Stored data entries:

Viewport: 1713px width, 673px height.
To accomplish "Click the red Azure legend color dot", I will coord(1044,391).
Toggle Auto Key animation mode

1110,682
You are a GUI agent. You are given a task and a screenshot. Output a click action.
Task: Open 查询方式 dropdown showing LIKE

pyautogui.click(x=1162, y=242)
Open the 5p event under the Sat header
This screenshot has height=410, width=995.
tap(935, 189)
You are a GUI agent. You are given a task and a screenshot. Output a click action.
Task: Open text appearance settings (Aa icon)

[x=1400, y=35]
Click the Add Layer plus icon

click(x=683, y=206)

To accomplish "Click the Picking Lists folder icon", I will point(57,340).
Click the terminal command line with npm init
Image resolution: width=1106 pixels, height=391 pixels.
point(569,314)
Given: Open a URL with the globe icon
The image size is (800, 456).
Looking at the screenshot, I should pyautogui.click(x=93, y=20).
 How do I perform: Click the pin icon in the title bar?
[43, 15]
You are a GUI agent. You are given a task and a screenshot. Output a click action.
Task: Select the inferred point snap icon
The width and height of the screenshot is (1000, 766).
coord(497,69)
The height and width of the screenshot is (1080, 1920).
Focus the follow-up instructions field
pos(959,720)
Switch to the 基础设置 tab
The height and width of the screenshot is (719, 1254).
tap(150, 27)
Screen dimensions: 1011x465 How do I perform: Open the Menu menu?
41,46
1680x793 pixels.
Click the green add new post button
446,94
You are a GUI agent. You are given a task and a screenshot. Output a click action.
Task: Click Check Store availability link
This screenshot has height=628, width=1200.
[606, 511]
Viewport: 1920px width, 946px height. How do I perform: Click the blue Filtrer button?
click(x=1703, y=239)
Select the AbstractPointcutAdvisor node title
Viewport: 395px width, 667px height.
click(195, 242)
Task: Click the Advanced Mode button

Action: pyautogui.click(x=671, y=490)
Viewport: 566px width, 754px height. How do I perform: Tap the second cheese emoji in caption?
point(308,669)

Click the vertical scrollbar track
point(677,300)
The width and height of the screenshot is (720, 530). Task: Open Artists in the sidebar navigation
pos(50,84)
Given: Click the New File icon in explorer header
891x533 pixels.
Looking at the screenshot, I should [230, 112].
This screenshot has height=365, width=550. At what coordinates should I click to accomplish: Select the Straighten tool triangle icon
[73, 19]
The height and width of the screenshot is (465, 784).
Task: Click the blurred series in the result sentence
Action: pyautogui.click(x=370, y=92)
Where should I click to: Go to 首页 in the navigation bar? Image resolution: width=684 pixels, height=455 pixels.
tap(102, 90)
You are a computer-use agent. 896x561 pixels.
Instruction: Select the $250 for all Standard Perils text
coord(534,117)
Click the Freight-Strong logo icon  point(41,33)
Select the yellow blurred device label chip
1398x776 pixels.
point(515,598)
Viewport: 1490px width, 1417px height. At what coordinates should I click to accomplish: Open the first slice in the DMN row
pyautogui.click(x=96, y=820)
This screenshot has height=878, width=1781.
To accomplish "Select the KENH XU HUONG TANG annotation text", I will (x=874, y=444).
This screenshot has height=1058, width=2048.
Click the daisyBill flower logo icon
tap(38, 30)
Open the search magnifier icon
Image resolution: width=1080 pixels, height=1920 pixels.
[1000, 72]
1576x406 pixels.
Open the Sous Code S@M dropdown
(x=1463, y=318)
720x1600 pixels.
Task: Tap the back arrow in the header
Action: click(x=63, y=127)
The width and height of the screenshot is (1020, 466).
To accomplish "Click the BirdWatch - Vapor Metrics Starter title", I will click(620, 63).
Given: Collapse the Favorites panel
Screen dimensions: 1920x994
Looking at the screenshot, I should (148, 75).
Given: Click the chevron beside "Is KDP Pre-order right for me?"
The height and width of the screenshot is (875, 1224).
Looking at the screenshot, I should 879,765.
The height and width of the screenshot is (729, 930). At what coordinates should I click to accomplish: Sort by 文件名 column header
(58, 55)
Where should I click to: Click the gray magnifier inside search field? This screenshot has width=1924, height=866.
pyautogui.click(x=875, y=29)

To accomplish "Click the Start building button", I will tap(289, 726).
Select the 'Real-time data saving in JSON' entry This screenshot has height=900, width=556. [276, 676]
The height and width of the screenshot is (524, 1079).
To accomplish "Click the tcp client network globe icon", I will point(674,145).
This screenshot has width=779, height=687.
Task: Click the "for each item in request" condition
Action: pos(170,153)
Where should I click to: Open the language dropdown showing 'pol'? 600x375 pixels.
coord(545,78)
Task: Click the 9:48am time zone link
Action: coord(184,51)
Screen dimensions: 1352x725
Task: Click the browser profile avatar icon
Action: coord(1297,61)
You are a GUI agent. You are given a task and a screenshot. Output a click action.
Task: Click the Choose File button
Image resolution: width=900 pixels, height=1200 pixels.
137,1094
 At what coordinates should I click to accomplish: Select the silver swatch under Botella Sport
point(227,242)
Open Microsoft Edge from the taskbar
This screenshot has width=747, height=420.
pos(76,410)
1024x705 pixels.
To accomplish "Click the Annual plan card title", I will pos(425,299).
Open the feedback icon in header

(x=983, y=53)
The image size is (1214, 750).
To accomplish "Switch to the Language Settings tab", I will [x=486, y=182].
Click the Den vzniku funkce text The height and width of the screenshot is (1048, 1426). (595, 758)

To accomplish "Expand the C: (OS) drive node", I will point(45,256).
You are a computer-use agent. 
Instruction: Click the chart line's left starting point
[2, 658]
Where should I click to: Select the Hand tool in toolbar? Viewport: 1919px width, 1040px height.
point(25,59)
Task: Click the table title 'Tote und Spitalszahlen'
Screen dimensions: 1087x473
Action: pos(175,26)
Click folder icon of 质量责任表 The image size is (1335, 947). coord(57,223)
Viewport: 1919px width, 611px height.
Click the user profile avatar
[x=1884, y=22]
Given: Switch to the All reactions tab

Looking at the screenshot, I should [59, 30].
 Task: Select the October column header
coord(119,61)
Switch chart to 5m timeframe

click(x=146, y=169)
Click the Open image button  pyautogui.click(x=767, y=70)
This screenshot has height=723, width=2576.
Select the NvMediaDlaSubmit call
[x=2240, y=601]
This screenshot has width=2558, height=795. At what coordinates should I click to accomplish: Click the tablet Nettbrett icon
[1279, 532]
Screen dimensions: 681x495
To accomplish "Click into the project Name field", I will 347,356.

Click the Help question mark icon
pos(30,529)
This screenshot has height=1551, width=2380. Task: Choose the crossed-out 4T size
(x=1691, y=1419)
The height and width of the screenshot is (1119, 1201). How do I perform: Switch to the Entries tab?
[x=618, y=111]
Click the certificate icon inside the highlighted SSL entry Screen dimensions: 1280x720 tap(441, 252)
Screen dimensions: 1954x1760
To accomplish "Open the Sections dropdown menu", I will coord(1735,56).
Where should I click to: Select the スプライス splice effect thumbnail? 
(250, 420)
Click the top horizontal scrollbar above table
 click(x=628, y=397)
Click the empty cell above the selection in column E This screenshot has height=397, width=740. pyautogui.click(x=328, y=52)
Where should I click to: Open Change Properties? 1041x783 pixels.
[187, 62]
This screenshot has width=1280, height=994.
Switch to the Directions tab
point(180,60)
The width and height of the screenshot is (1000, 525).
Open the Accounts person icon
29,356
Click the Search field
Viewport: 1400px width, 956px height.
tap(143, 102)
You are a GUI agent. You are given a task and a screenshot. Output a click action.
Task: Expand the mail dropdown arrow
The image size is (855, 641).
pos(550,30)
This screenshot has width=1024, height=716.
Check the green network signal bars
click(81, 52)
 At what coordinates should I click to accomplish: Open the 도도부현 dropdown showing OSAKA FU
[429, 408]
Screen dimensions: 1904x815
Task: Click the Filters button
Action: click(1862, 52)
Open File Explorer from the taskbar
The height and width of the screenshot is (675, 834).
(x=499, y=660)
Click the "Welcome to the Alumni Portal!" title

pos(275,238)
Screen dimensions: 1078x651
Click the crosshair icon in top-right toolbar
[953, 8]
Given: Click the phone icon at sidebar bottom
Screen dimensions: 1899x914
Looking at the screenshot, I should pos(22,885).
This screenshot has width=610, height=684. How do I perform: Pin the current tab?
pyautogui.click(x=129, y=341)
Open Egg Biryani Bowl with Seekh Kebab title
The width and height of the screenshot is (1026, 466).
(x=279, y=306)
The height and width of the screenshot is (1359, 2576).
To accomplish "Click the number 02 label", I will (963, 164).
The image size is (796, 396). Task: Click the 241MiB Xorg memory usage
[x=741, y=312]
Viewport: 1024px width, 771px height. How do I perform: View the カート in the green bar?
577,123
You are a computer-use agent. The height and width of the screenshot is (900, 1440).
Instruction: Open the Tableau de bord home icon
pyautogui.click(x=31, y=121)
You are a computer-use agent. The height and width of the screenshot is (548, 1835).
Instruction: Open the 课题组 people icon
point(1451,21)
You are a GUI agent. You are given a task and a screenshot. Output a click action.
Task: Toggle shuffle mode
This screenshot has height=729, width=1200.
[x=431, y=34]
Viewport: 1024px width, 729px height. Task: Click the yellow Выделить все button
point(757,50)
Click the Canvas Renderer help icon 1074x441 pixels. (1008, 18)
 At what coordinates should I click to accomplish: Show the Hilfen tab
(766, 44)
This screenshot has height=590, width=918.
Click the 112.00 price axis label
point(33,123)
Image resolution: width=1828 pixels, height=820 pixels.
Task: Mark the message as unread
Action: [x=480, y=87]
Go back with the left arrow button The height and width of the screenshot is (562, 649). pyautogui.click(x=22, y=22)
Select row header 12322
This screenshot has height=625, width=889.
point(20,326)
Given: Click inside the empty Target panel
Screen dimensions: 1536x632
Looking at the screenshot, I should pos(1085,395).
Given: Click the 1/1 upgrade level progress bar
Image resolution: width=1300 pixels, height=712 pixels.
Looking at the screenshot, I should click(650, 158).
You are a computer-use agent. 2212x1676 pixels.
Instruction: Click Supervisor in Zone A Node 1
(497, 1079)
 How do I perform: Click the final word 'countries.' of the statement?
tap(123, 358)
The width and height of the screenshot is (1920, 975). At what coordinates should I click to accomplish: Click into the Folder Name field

Required action
The lines to copy are those above that contain "computer".

The completed task
You are a computer-use agent. 896x561 pixels.
You are a computer-use agent. 
You are a computer-use agent. The height and width of the screenshot is (900, 1440).
You are a computer-use agent. The height and width of the screenshot is (548, 1835).
You are a computer-use agent. 2212x1676 pixels.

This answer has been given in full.